Sails are protected as forms of display under this principle:

  • Sails in period were often painted with the arms of their owner or a badge indicating the nation which commanded them, and a sail that looks like armory appearing within a piece of armory yields an impression of “armory within armory.”

Therefore, the following rules apply to sails used as armorial charges:

  • All sails must be checked for conflicts as independent armory, unless they are uncharged and of a single tincture.

… a charged sail would not appear to be an inescutcheon of pretense. However, this does not negate the research in the previous precedents (and supported by the College of Arms when they commented on this submission) which showed that charged sails appear to be independent displays of armory. … The most obvious analogous case is that of a flag or banner used as an armorial element. … Therefore, it seems appropriate to rule that a charged sail must be checked for conflict against already registered armory.
[Eiríkr Mjǫksiglandi Sigurðarson, Returned, Jun 2003] 

Sails which are uncharged and of a single tincture do not need to be conflict-checked:

We have long held that a sail is not a display of armory if it is uncharged and of a single tincture. This [Argent, a sail vert] then is not presumptuous of the flag of Libya, Vert.
[Morgan Grey Beard, Accepted, Jan 2014 LoAR]

If the sail is attached to a ship, and the entire ship-and-sail charge is counterchanged over a divided field, this might not create an impression of a divided sail which needed to be conflict-checked as such:

… the precedents and rules are in place to guard against the appearance of an independent display of armory. In this case, as the entire drakkar is also counterchanged in the same manner as the sail, this greatly reduces the appearance of the sail as a form of armorial display. A sail is not considered a form of armorial display if it is uncharged and of a single tincture, or uncharged and of a multiple tincture shared by the rest of the ship.
[Evan Hardrada, Accepted, Dec 2012 LoAR] [OSCAR]

Any Form of Display Used as an Augmentation

Any augmentation which consists of a charge which can appear to be an armorial display must be conflict-checked as if it was independent armory.
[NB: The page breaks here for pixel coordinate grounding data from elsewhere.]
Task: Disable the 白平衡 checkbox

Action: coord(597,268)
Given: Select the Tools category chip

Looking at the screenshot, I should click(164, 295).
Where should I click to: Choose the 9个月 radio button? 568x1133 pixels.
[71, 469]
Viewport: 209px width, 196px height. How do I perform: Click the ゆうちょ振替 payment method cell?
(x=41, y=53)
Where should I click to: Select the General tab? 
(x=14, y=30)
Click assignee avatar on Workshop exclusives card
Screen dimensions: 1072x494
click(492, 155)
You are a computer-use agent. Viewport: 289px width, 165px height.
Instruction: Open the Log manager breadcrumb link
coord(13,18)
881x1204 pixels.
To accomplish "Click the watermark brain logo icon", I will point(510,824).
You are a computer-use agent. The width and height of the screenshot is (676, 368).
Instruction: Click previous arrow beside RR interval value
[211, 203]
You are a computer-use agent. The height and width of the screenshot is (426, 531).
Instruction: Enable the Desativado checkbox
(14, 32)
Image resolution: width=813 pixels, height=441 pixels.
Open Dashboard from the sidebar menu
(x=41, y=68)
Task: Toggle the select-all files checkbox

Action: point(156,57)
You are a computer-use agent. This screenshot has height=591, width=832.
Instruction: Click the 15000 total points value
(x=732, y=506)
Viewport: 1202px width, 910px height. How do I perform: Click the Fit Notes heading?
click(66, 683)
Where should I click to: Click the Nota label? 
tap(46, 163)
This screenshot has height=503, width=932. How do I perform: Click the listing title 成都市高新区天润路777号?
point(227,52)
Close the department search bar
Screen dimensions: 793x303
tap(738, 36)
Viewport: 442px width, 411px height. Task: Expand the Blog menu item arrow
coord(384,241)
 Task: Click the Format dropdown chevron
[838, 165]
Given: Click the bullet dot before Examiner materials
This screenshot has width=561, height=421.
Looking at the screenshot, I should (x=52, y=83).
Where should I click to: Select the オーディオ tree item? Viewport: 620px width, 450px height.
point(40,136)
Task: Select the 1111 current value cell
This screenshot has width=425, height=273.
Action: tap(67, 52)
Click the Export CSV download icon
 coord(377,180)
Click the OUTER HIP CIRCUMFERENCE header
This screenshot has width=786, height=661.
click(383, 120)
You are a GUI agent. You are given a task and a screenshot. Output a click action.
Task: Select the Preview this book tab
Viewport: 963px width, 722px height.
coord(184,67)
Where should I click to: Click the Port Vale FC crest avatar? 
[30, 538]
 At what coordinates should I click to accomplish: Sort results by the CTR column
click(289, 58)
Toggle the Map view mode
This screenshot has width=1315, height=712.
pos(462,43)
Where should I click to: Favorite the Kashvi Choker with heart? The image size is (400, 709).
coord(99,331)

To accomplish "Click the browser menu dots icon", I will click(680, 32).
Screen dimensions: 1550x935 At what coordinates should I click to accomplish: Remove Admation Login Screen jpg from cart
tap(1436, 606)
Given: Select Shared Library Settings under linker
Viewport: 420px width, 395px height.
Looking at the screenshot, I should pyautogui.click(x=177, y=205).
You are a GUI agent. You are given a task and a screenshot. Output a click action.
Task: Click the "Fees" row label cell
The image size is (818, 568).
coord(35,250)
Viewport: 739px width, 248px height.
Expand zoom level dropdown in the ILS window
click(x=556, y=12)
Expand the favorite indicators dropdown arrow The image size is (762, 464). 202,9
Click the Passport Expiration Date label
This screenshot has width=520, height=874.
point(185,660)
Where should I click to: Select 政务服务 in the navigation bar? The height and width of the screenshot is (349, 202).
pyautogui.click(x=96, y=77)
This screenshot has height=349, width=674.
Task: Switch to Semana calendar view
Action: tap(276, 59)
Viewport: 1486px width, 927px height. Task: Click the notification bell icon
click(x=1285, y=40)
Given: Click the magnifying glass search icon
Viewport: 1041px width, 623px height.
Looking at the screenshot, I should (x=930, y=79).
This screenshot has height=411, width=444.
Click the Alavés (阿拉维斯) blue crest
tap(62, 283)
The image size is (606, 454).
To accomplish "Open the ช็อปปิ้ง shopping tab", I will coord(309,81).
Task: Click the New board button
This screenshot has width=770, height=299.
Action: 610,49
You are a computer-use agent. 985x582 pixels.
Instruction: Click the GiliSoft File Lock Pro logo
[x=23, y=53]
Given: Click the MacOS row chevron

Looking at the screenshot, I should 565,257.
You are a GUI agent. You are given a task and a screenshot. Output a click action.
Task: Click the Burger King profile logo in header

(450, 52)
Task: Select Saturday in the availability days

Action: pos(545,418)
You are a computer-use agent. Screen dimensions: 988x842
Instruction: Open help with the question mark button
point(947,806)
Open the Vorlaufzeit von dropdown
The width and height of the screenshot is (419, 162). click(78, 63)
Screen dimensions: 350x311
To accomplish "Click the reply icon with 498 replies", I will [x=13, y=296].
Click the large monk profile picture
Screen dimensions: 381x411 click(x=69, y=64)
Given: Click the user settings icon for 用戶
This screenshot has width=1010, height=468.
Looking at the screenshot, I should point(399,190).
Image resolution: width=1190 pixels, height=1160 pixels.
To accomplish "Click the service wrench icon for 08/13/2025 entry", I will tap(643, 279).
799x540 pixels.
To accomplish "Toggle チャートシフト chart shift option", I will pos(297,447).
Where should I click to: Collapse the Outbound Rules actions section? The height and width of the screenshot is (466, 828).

An augmentation that appears to be a display of independent armory, such as a charged canton or a single charged escutcheon, must also be evaluated as if the augmentation itself were a submission of independent armory for purposes of style, conflict, offense, and presumption.
[SENA A.3.A.3.]

All Other Charges

No other charges are subject to these rules.

It’s worth calling out chiefs in particular, in part because the use of chiefs of allegiance is so common in period.

A chief is not generally considered an independent display of armory, and so it needn’t be considered as such.